━━━━━ Lesetext
28.04.2016
Dem Volk aufs Maul schauen
Dem Volk aufs Maul schaute nicht nur Martin Luther für seine Bibelübersetzung, sondern auch der revolutionäre Dramatiker Brecht. Von letzterem stammt das Bonmot „das Volk ist nicht tümlich“.
Die weltbedeutende Literatur der Dichter und Denker gründete im und wuchs heraus aus dem Volke. Der sprachmächtige Europäer Erasmus von Rotterdam (gestorben 1536) legte mit seiner Redaktion von über 3000 Sprichwörtern vor über 500 Jahren einen wichtigen Grundstein. Aus dem Schatz dieser seiner „Adagien-Sammlung“1 bedienten sich eifrig unsere berühmt gewordenen Autoren. Umgekehrt vermied es Erasmus seine Essays auf deutsch zu publizieren, weil der Theologe um den Argwohn der Inquisition wusste. Diese wollte aus gutem Grund nicht, dass man sich dem Volke verständlich ausdrückte.
Das Volk achten, heißt es weiterbilden ...
Wer dagegen heute das Volk wertschätzt, die Demokratie hochachtet und den Patriotismus verteidigt, der wird abgestempelt als ein Außenseiter oder gar Reaktionär. Der Schein trügt allerdings wie so oft auch hier. Es ist die postmoderne Sinn -Verkehrung, die die Herren des Universums als progressiv erscheinen lässt. Jene, die nichts als Verachtung für ihr Volk übrig haben, die es ausplündern und immer wieder kriegsbereit klopfen wollen, bieten alle propagandistischen Kniffe auf, um selber als Hort des Fortschritts dazustehen. Ein Pseudo-Internationalismus hat Konjunktur. Dem Neusprech gemäß werden alle nationale Grenzen und Identitäten nieder gerissen. Höhnisch werden jene für reaktionär erklärt, denen Volk und Vaterland noch etwas bedeuten. Wer bereit ist, beides gegen imperiale Übergriffe zu verteidigen, sei es vielleicht noch in dumpfer Verkennung der wirklichen Zusammenhänge, wird als Querfrontler oder „Neonazi“ denunziert.
━━━━━━━━━━
━━━━━ Bereitgestelltes Material
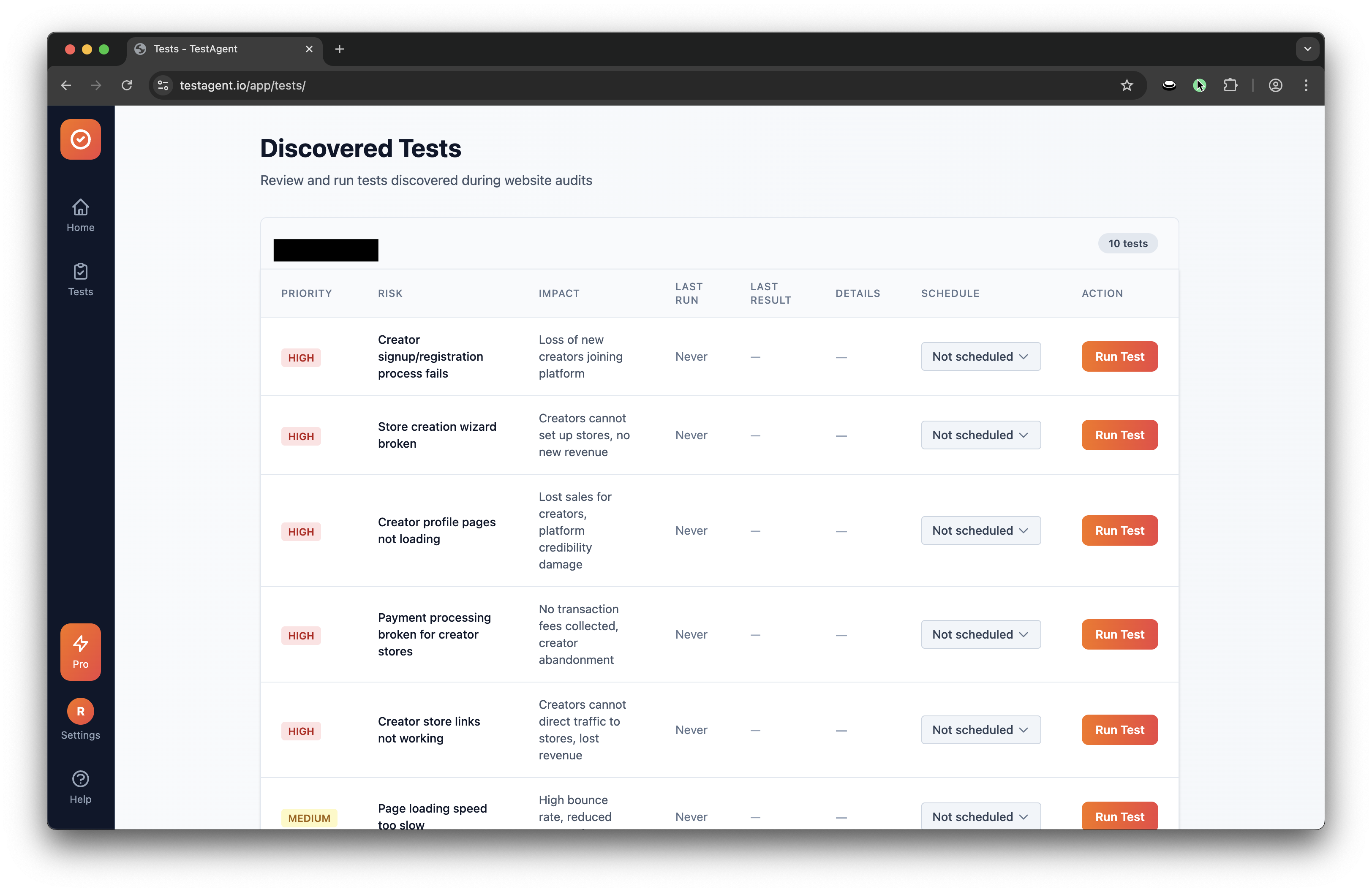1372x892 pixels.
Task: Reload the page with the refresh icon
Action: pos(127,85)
━━━━━━━━━━
Aufgabe
Führen Sie alle Personen auf, die im Text „Dem Volk aufs Maul schauen“ namentlich genannt werden. Die Zeilen sind hierfür ohne Belang.

Lösung
- Martin Luther
- Brecht
- Erasmus von Rotterdam